«L’AI migliora l’efficienza del lavoro. Ma è sempre necessaria una verifica»

L’innovazione Matteo Colombo è l’amministratore delegato della società Labor Project: «Il controllo umano è obbligatorio su qualsiasi tipo di analisi e processo produttivo»

Tre aziende su dieci utilizzano almeno una soluzione di Intelligenza artificiale a supporto dei processi che riguardano le risorse umane.

Secondo l’Osservatorio Hr Innovation practice del Politecnico di Milano, nella maggior parte dei casi si tratta di chatbot o assistenti virtuali a supporto di attività amministrative, navigazione degli applicativi aziendali o nel processo di inserimento di nuovo personale, oppure di sistemi di elaborazione del linguaggio naturale per lo screening dei cv e sistemi di recommendation, per suggerire i contenuti/percorsi formativi più adatti in base alle esigenze della singola persona.

Il 54% delle aziende cerca profili nel campo dell’AI (+25% rispetto al 2023) e il 62% ha iniziato a sperimentare soluzioni di Ia generativa a supporto delle attività lavorative, anche se solo il 12% con una guida diretta da parte dell’organizzazione e linee guida sull’utilizzo.

«Abbiamo già regolato per i nostri uffici l’utilizzo dell’Ia generativa – spiega Matteo Colombo amministratore delegato Labor Project che fornisce servizi di consulenza in diversi ambiti alle imprese e alle pubbliche amministrazioni – Se il nostro ufficio hr vuole dare in pasto cv all’AI, ha delle regole da seguire, come l’anonimizzazione del dato. La seconda regola è che se utilizziamo fornitori, come le società di selezione del personale, che usano già questi strumenti, gli stessi vanno validati, ovvero vanno capite le logiche che vengono utilizzate per la selezione del personale. Le società che scegliamo devono seguire la normativa non solo sull’Ia, ma anche quella sulla privacy».

Il tema è non permettere che l’Ia escluda candidati per un errore di analisi. Per la trasparenza, tutti i prodotti dell’AI devono sempre essere resi noti e comunicati. L’AI viene utilizzata anche per scrivere gli annunci di ricerca personale che adatta ai diversi canali: «Per noi la revisione umana è obbligatoria su qualsiasi analisi, prodotto o testo. L’Ia aiuta molto nel pre screening, come diceva un collega “l’Ia è come uno stagista che ti aiuta all’interno dell’organizzazione, tra due anni sarà probabilmente un collega maturo”». La supervisione umana è richiesta anche dall’AI Act. Si tratta di sistemi e applicazioni che consentono di essere più veloci e di non perdere dati importanti. Labor project utilizza l’Ia nelle ricerche normative o giurisprudenziali «per esempio per capire se ci sono sentenze contro determinate aziende. Cerchiamo sempre di farlo scegliendo fornitori qualificati che ci diano una sorta di analisi di conformità rispetto a quelle che oggi sono linee guida e che da luglio saranno inserite nell’AI Act».

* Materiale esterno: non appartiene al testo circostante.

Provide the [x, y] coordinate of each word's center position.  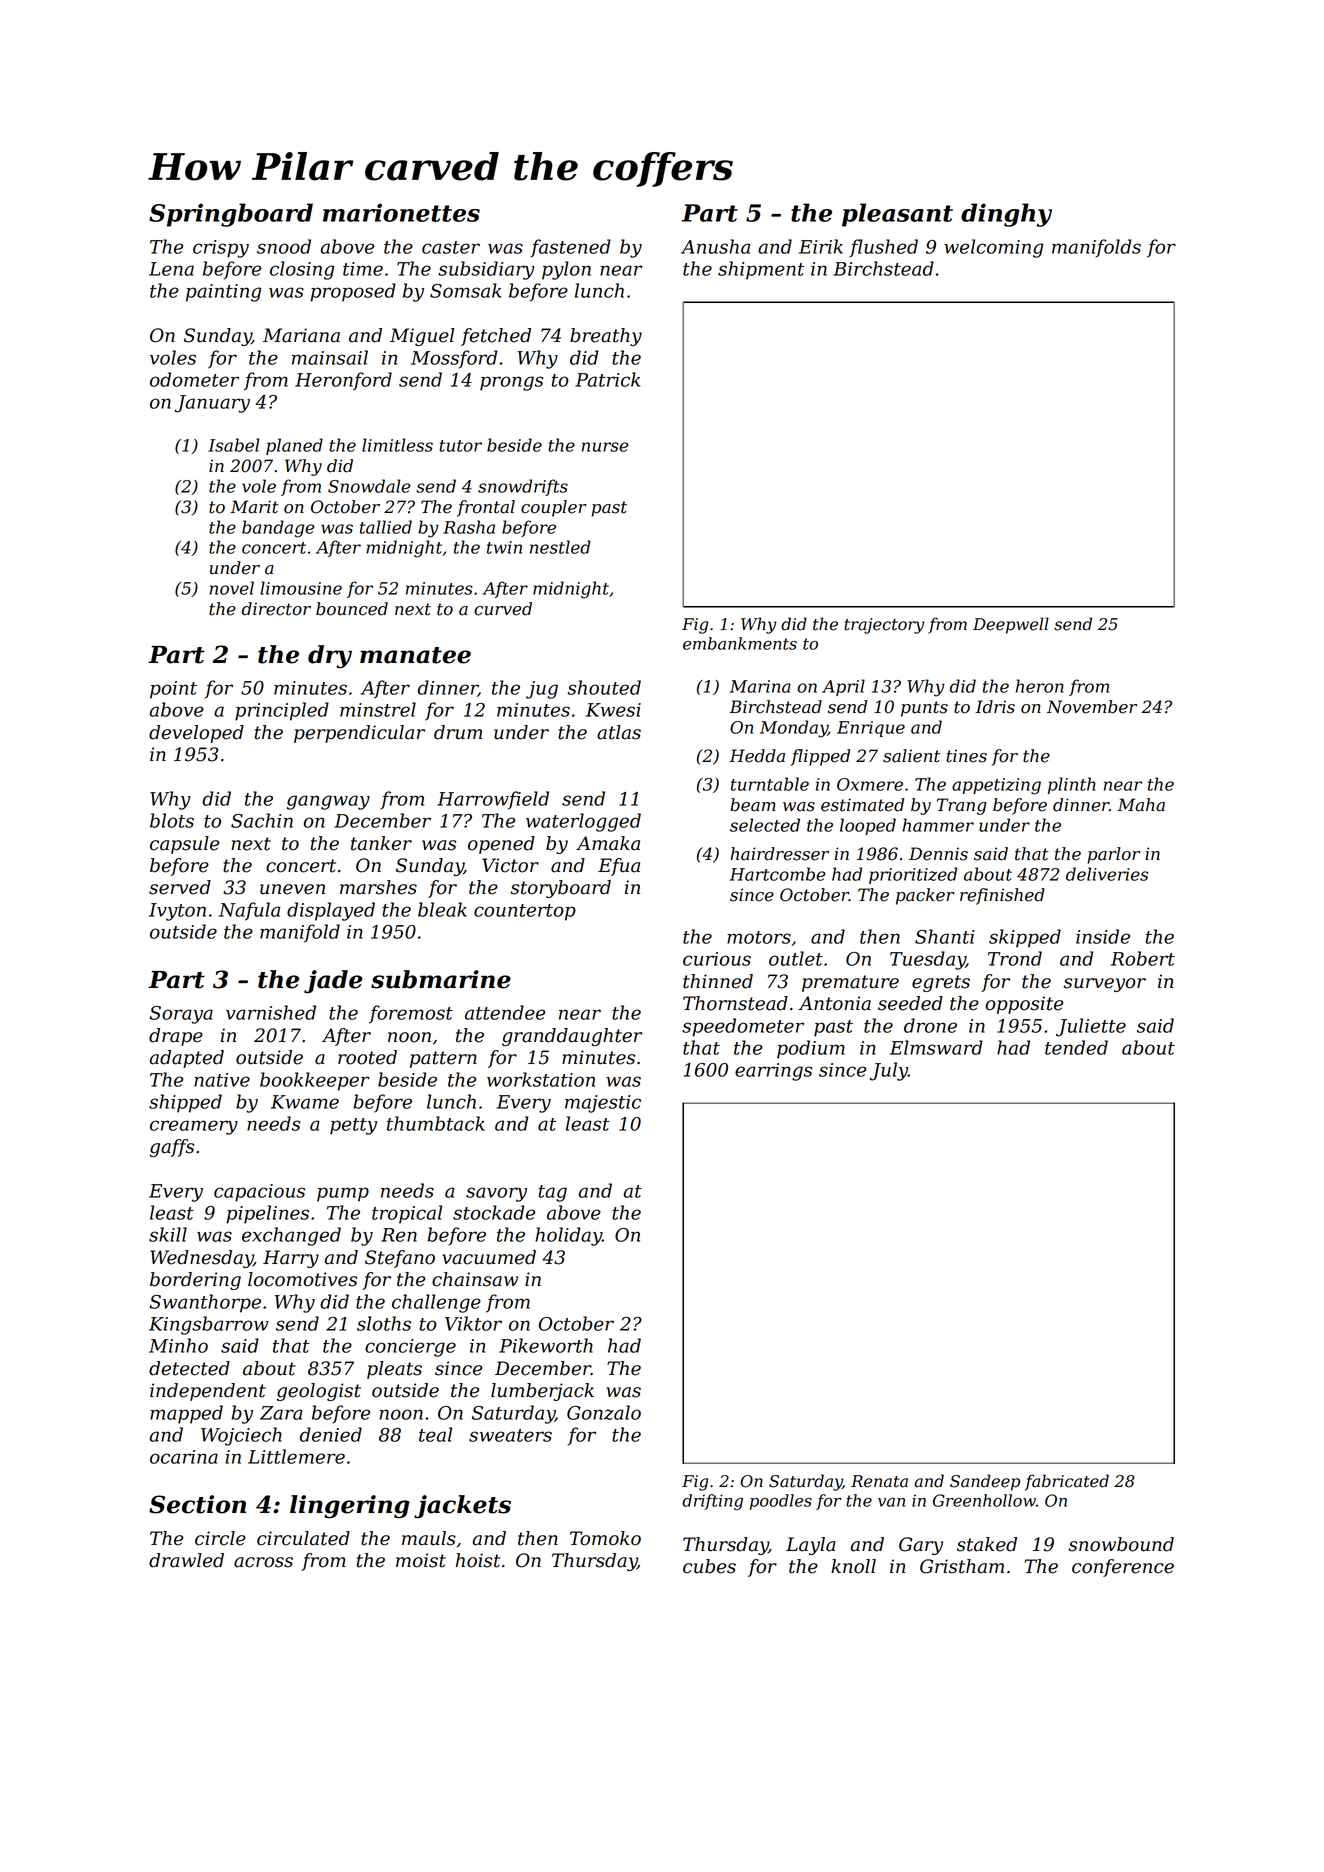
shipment [761, 270]
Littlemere [296, 1456]
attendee [505, 1012]
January [212, 404]
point [173, 690]
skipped [1025, 938]
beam [753, 805]
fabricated [1067, 1482]
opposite [1024, 1005]
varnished [271, 1012]
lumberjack [542, 1392]
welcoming [993, 248]
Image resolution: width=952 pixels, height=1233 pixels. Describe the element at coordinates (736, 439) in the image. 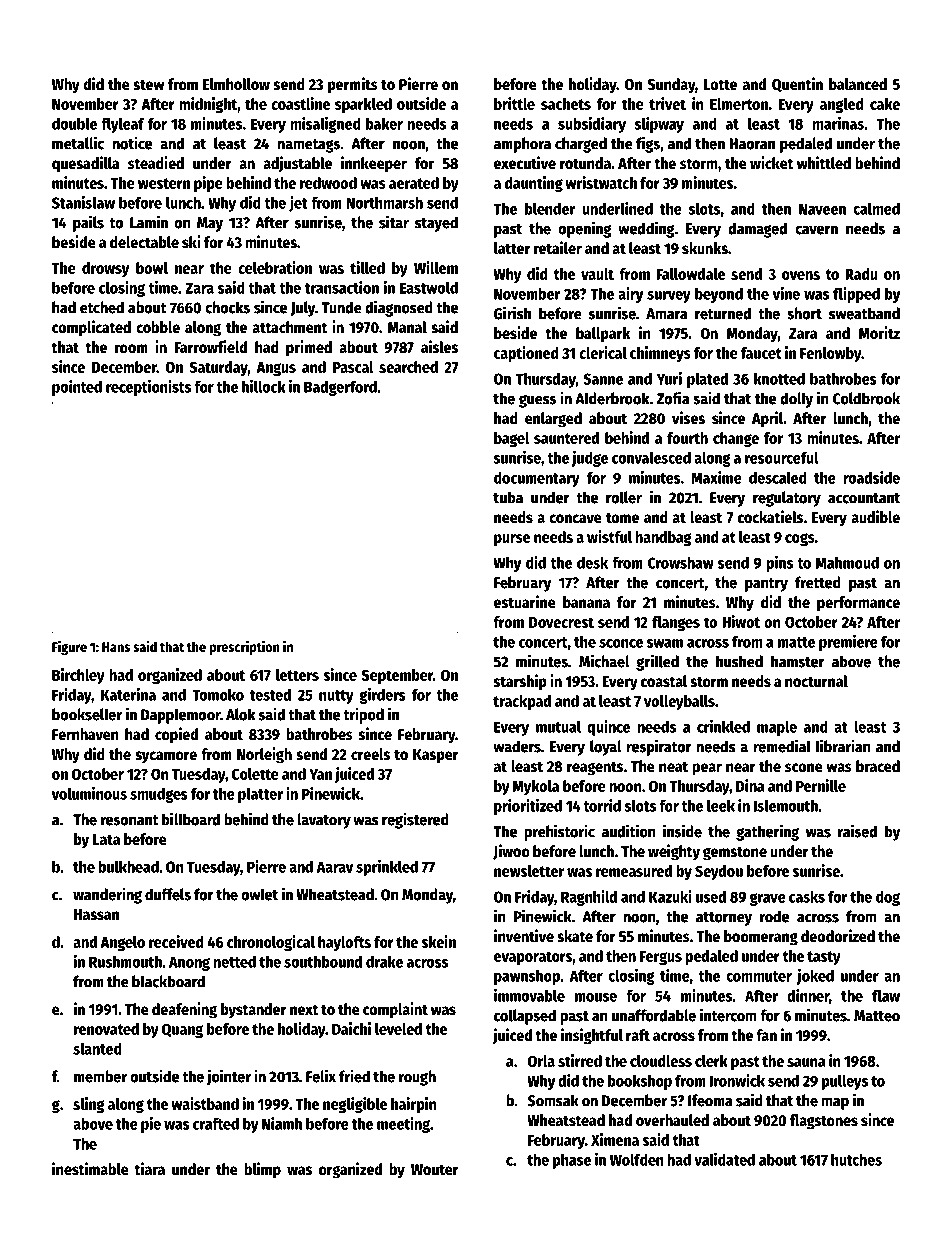

I see `change` at that location.
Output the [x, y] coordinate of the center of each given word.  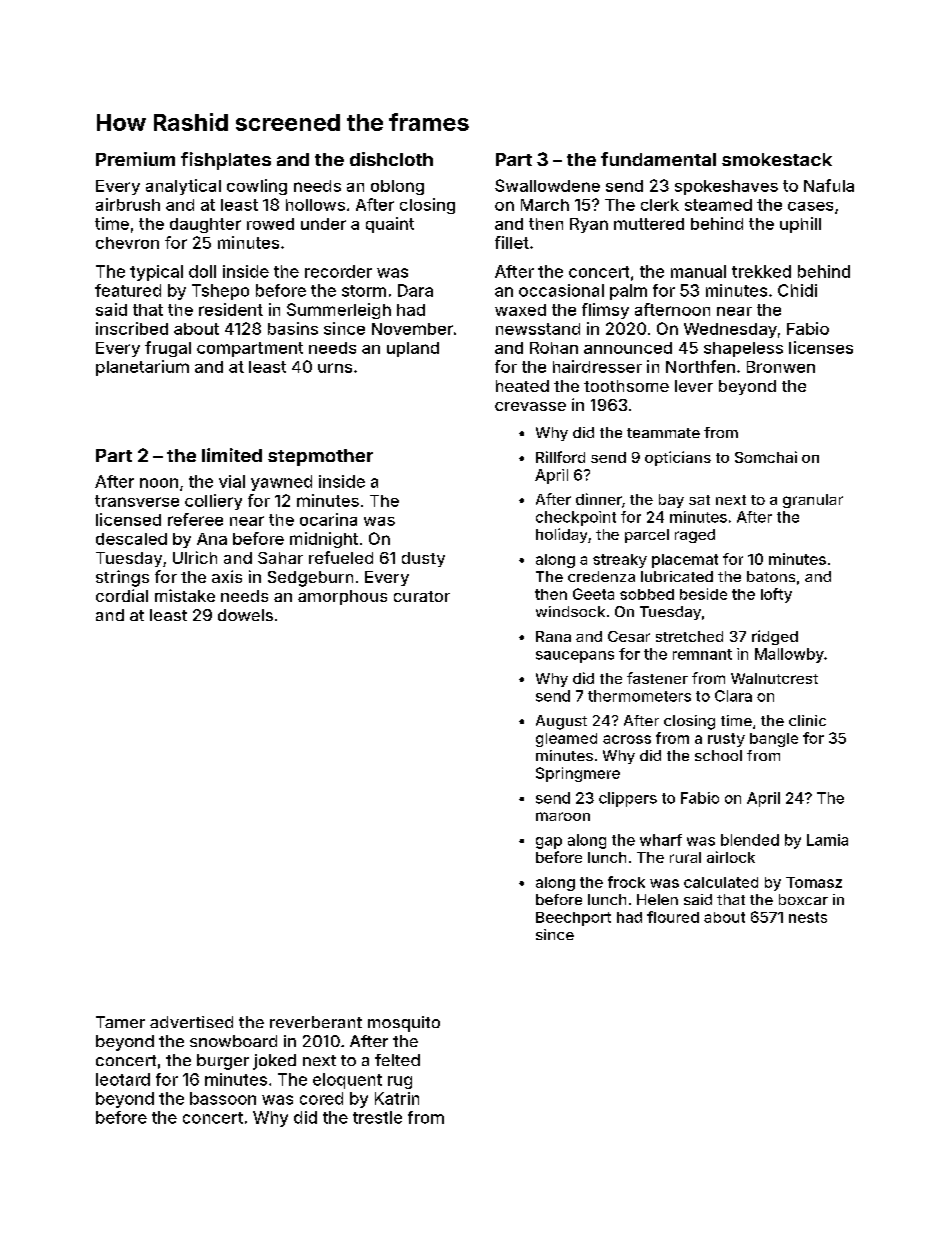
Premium [135, 159]
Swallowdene [547, 185]
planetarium [142, 368]
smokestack [777, 159]
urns [335, 368]
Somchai [766, 457]
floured [673, 917]
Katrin [397, 1098]
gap [549, 843]
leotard [123, 1079]
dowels [245, 615]
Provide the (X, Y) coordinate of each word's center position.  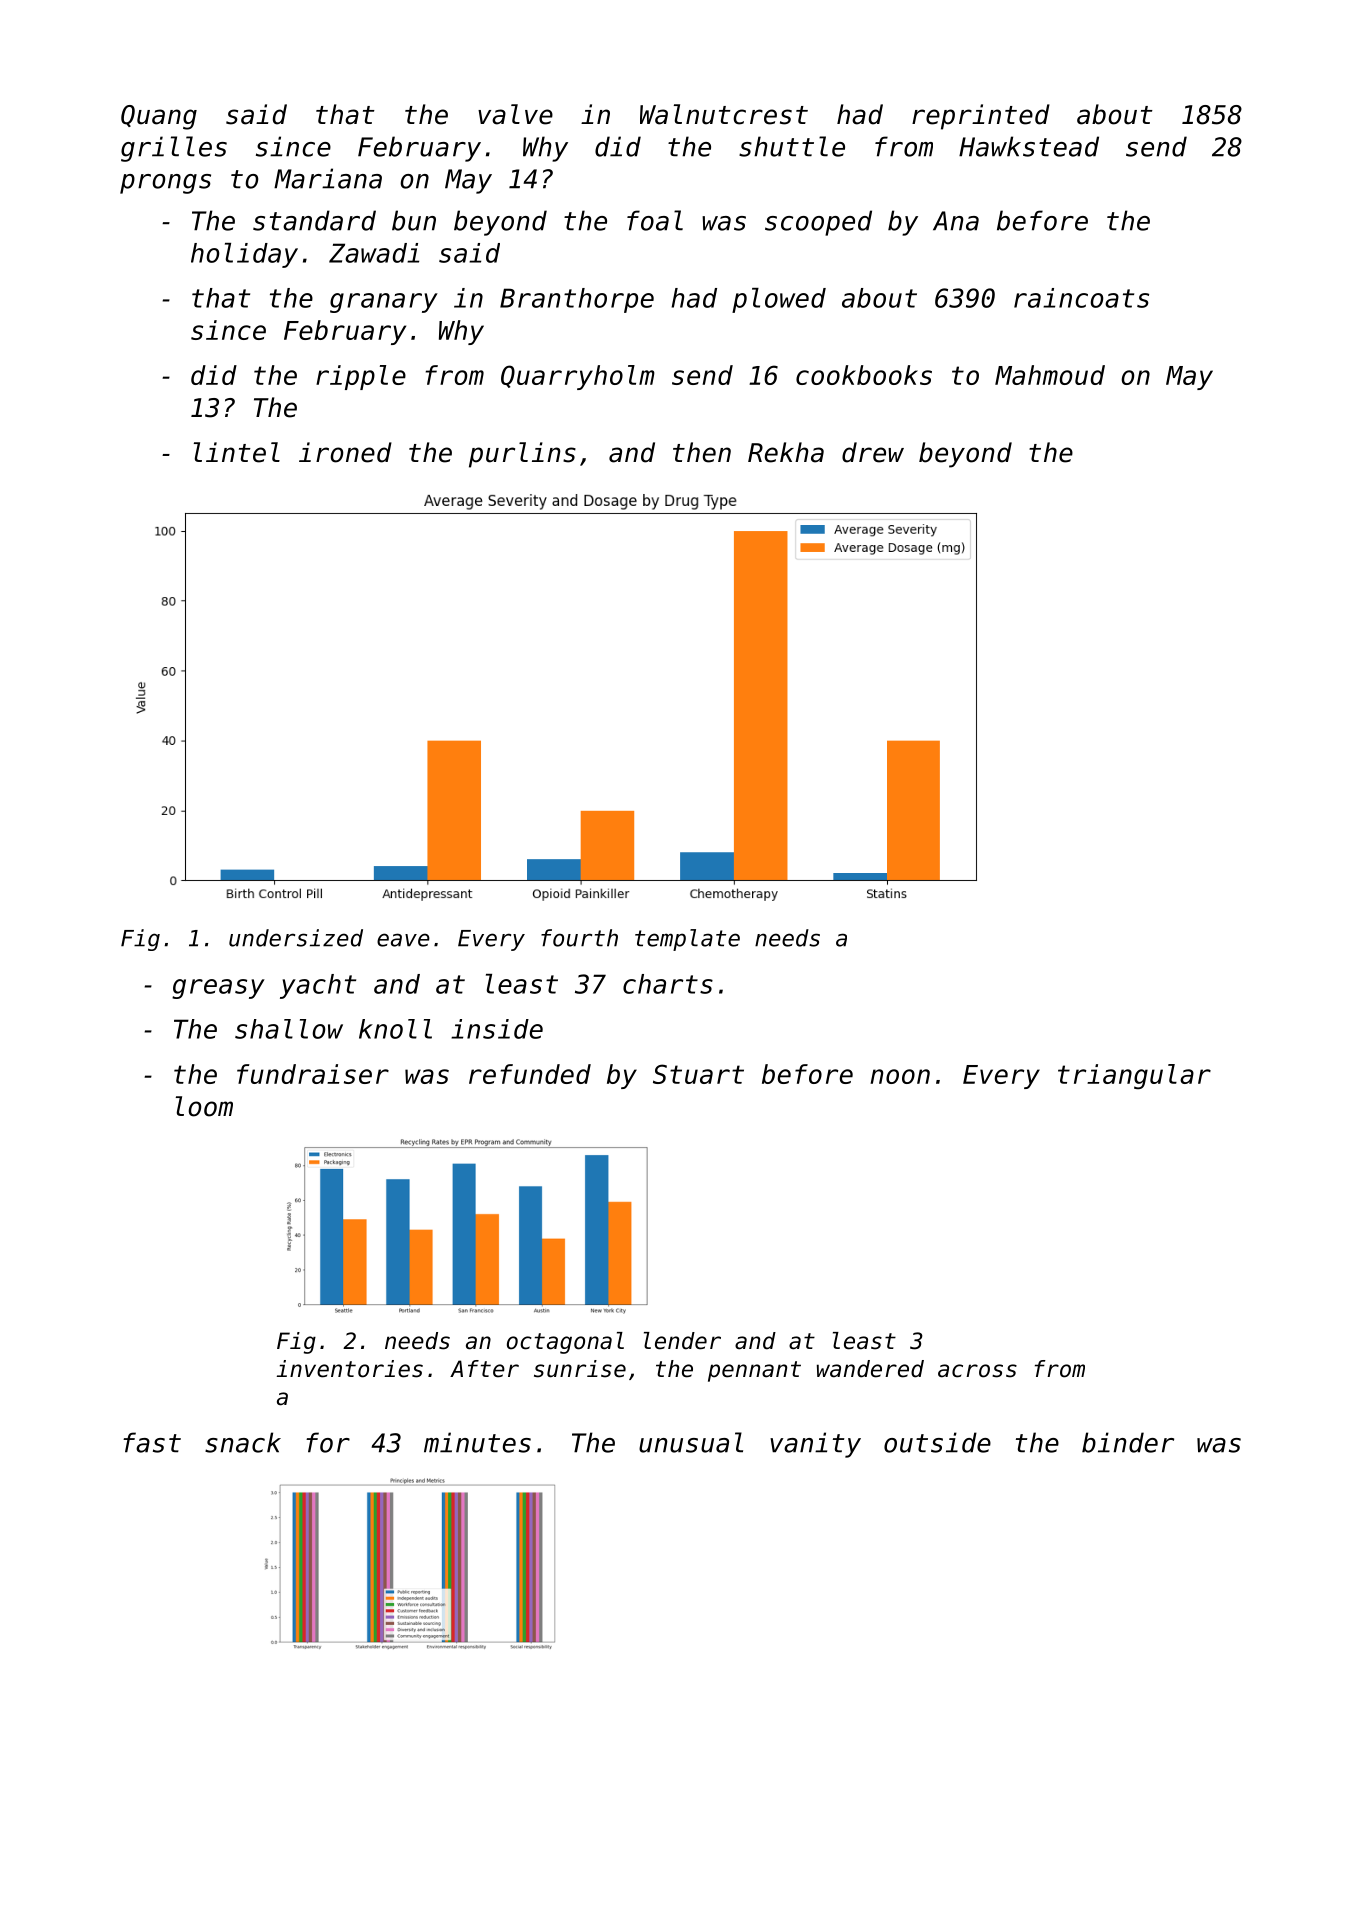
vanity (815, 1445)
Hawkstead (1029, 146)
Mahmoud (1050, 375)
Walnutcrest (724, 114)
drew (873, 452)
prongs (165, 184)
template (687, 940)
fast (152, 1442)
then (702, 452)
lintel (237, 452)
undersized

Esistono poi delle politiche di utilizzo, se per esempio si inseriscono dati all’interno di ChatGpt devono essere privi di dati personali che potrebbero alimentare altri database, e bisogna stare attenti a non inserire dati aziendali sensibili: «Una multinazionale ha perso un brevetto perché un ufficio commerciale ha utilizzato ChatGpt per redigere una presentazione». Una volta inseriti, i dati diventano patrimonio comune.

Per le direzioni Hr, il principale impatto di soluzioni Ia nei prossimi cinque anni sarà l’evoluzione dei ruoli e delle competenze, più che la riduzione dell’organico, secondo il 62% l’ascesa dell’AI generativa porterà a un arricchimento di competenze e per il 34% una riqualificazione di ruoli in declino.